— TEXTO SELECIONADO —
========
No mais, auditada a prova, constata-se que a A. II referiu expressamente que o caminho terminava na casa da D. Quitéria, que não tinha seguimento para a frente, que não servia para atravessar de uma rua para a outra e que aquilo era para quem morava lá.


A testemunha XX mencionou também que o caminho terminava na última casa, a casa da família CCC, contudo, perguntado diretamente pela Senhora Juíza se “era um caminho sem saída?”, respondeu “não digo que seja sem saída, porque as pessoas passavam, portanto, iam para qualquer lado”, e de seguida, à pergunta “mas o senhor não conhece, é isso?”, respondeu “não conheço, e não havia nada construído aí”.


A mesma testemunha aludiu ainda à camioneta que levava a lenha, a qual, quando se retirava do local, voltava para trás.


O A. NN e a testemunha AAA, marido e mulher, explicaram que a seguir ao caminho havia uma vereda, por onde se passava para a escola.


Disse a testemunha AAA que “ali havia uma estrada, mais para a frente havia uma vereda que ia parar lá à ponta, quase à rua da escola, ia tudo por ali”, e adiante respondeu, a propósito do mesmo tema, “não iam dar a volta lá acima os gaiatos para a escola, iam por ali”.


A mesma testemunha referiu que circulou ali com o veículo que usava quando se dedicava à venda de fruta.


Também as testemunhas VVV e BBBB descreveram o caminho indicando que este terminava na última residência, após o que se seguia uma vereda, onde apenas se circulava a pé.


Aliás, a testemunha VVV foi diretamente questionada sobre se em algum momento o caminho teria sido alargado para permitir que os carros aí passassem e respondeu perentoriamente “nunca”, explicando que para tirar os carros as pessoas tinham que “fazer o caminho inverso”.


É certo que a R. VV declarou que a escola não ficava ali, e como se depreende do acima referido, de facto, a escola ficava noutro lugar, sendo o caminho e a vereda usados como um atalho, para os gaiatos não darem volta por cima, como assinalou a testemunha AAA.


A R. VV negou, de igual modo, que as pessoas usassem o caminho para se deslocarem à peixaria, porquanto só existia uma senhora que vendia o peixe porta a porta, com uma carrinha.
========
— CONTEÚDO DO MATERIAL —
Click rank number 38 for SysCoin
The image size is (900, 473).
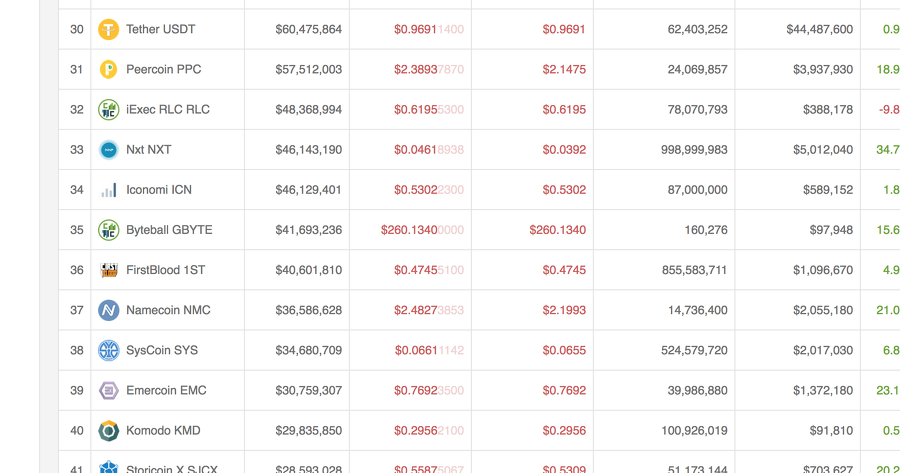pos(77,350)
========
— INSTRUÇÕES —
A – No texto sobre os depoimentos a respeito do caminho, o que respondeu a testemunha VVV à pergunta sobre se o caminho teria sido alguma vez alargado para os carros passarem?
B – Prossiga o texto sobre os depoimentos a respeito do caminho, começando logo após a última frase apresentada.

— RESPOSTAS —
A – Respondeu perentoriamente “nunca”.

B –
Todavia, a testemunha AAA referiu que essa dita senhora também vendia peixe na sua casa, quando tinha sobras da venda ambulante, e a casa situava-se no caminho em causa.


Sublinhe-se adicionalmente que a afirmação vaga da testemunha XX de que as pessoas iam para algum lugar que ele não sabia identificar não autoriza que se considere provado que havia outros destinos para além daqueles expressamente mencionados pelas testemunhas ou partes. Efetivamente, neste segmento do seu depoimento a testemunha expressa desconhecimento da realidade.


Ou seja, existia um caminho a partir da Rua 1, com a entrada que se vê na foto 1 obtida em sede de inspeção ao local, sendo essa passagem larga ao ponto de permitir que um veículo aí circulasse, porém, mais à frente, o caminho terminava, passando a ser apenas uma vereda, que consentia unicamente a circulação a pé.


O caminho com a largura que admitia a passagem de um veículo alcançava as habitações ali existentes, que se cingiam às casas dos AA., a casa dos sogros do R. DD, a casa da família YY e a casa da família CCC, terminando na última casa.


Isto mesmo se extrai, de igual modo, das declarações dos RR., os quais explicaram que os sogros do R. DD tiveram vacaria, vendendo o leite que produziam, assim como vendiam produtos hortícolas da sua propriedade, o que motivava a deslocação através do caminho pelas pessoas que pretendiam comprar estes bens.


Estas casas terminavam, assim, antes da Rua 2, consubstanciando o troço de 52 metros de comprimento, a partir da Rua 1, mencionado no ponto 37., como resulta do parecer vertido no ponto 16., bem como do ofício remetido pelo Presidente da Junta de Freguesia de Cidade 1 ao Presidente da Câmara Municipal de Cidade 1, datado de 05.03.2007, junto aos autos com o requerimento dos RR. de 04.12.2020, onde se diz que:


“a) O troço da Rua 1 até frente à Rua 2 (…) sempre foi utilizado pelos moradores da zona a pé, de bicicleta, de carroça e mesmo de veículo automóvel.


b) Relativamente ao troço restante até à Rua 2 (…) não teve essa utilização, sendo uma simples vereda (passagem de peões)”.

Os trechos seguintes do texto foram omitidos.